=== Section Start ===
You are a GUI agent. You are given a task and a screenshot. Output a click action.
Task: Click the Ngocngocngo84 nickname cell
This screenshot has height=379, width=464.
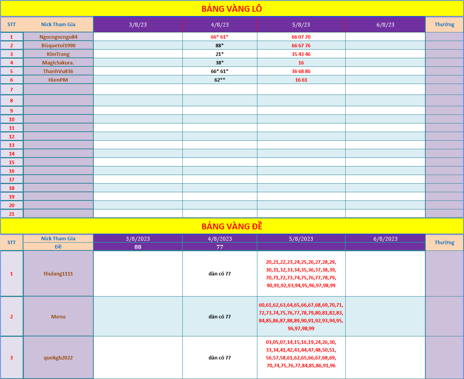tap(58, 37)
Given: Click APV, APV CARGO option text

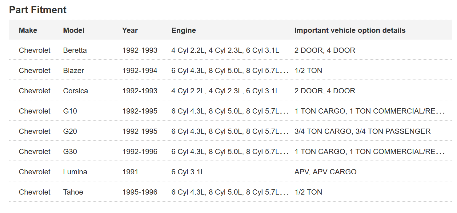Looking at the screenshot, I should tap(325, 172).
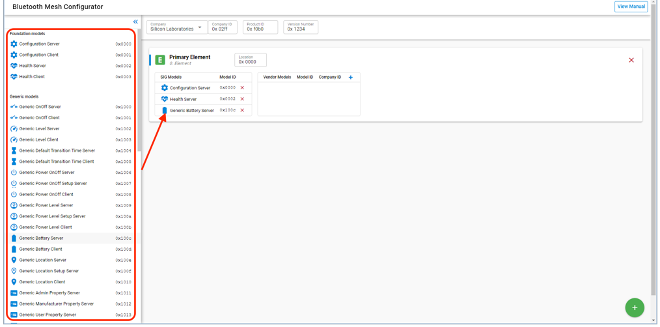This screenshot has height=327, width=660.
Task: Open the View Manual link
Action: coord(631,7)
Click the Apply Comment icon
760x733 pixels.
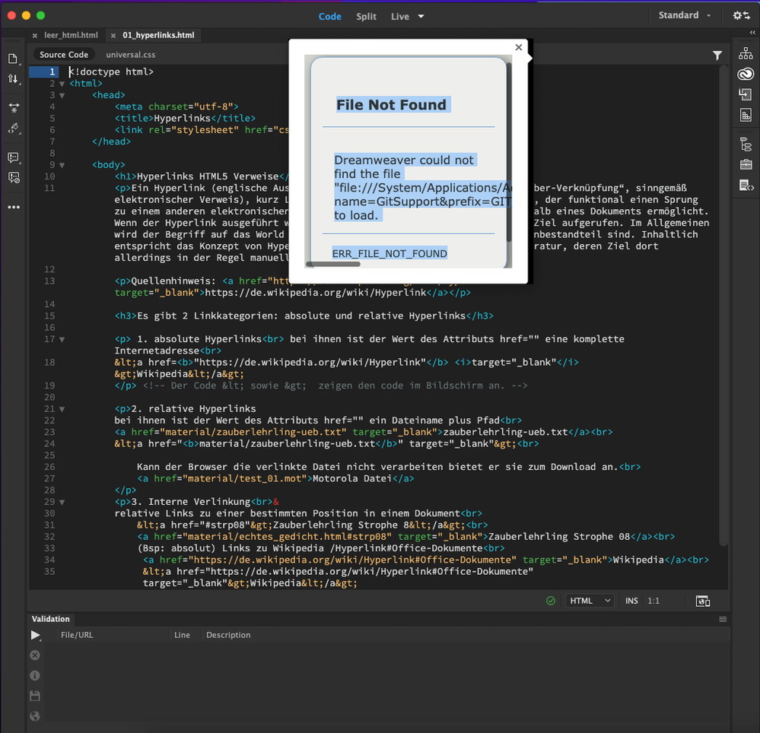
=== Section End ===
◆ **Work order**
All of the entries must be reproduced exactly, with no pictures kept.

◆ **Written response**
You are a GUI agent. You are given a task and a screenshot. Output a click action.
Task: Click the Ngocngocngo84 nickname cell
This screenshot has height=379, width=464.
tap(58, 37)
Given: Click APV, APV CARGO option text

Looking at the screenshot, I should tap(325, 172).
This screenshot has height=327, width=660.
Task: Open the View Manual link
Action: coord(631,7)
Click the Apply Comment icon
760x733 pixels.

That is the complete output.